Uncertainty-Based System Flexibility Evaluation and Multi-Objective Collaborative Optimization of Integrated Energy System

With the advancement of integrated energy systems (IES) and the increasing penetration of variable renewable energy, IES confronts complex uncertainties that necessitate enhanced flexibility. Therefore, this study focuses on improving IES flexibility. To this end, multi-dimensional flexibility evaluation indexes for the “Source–Structure–Demand” dimensions were established, and a multi-objective optimization model considering flexibility and source–demand side uncertainties was developed.
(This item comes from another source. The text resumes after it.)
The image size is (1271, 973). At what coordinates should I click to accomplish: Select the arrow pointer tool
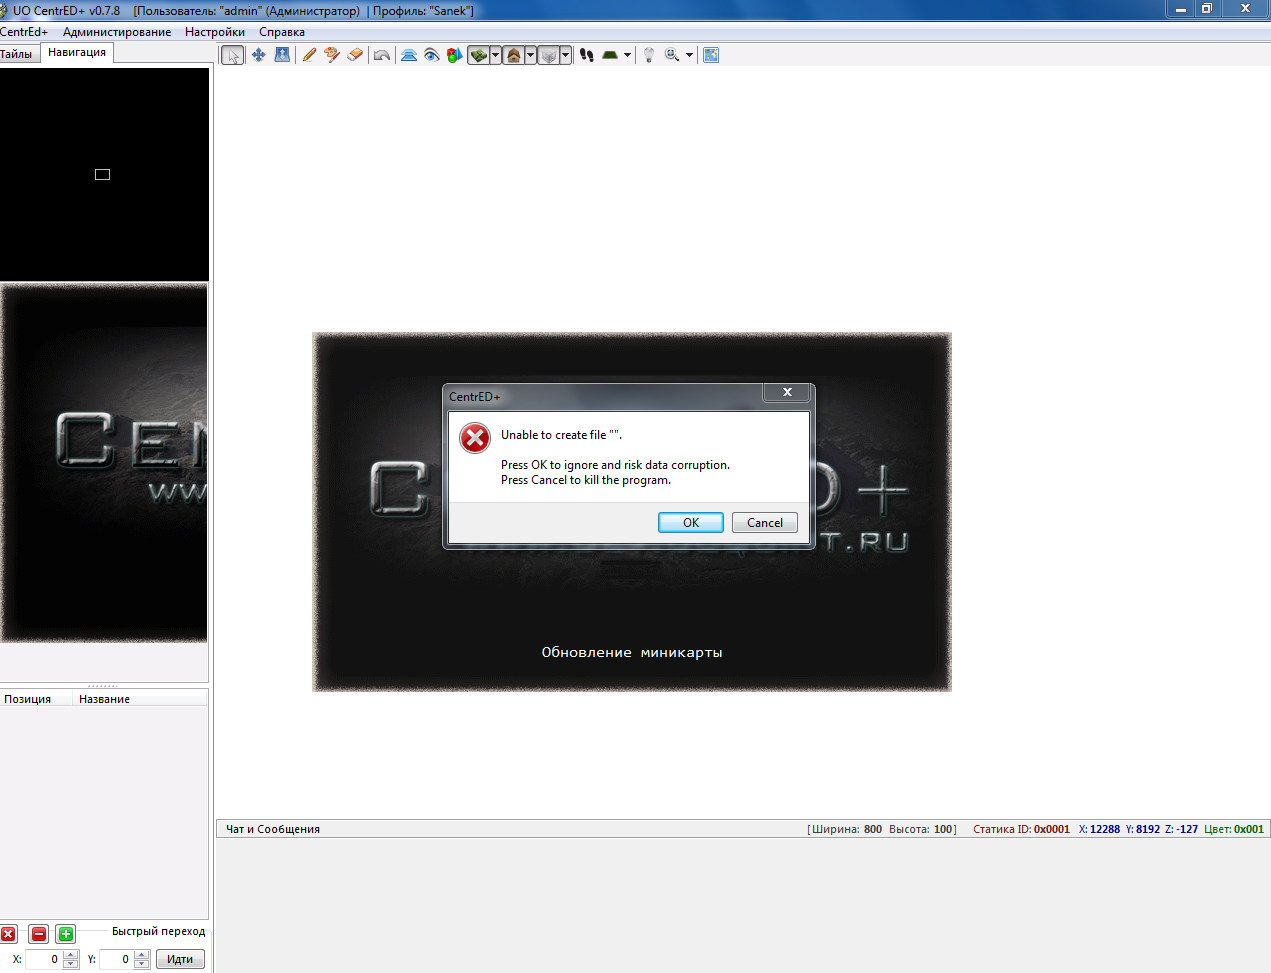point(232,55)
The flexibility evaluation indexes include the Grid Dependency Level (GDL) for the source side, Insufficient Flexible Resource Probability (IFRP) for the structure side, and Loss of Load Probability (LOLP) for the demand side. Moreover, considering the distinct adjustment response times and inertia of different energy flows during IES operation, thermal and electrical energy are optimized on separate time scales. Thus, the multi-objective optimization constitutes a multi-time scale, high-dimensional, non-convex nonlinear model targeting economy, flexibility, security, and low carbon emissions. This paper employs single-economy objective, single-flexibility objective, and multi-objective optimization to analyze IES configuration, operation, risk, carbon emissions, and flexibility. The results indicate that poor flexibility leads to high operational risk, while excessive pursuit of flexibility incurs high costs and destabilizes operations. By implementing this multi-objective optimization, IES flexibility is enhanced while ensuring system economic performance. It also addresses the flexibility deficiency in traditional single-economy objective optimizations. Additionally, the system increases the renewable energy absorption rate by approximately 10%.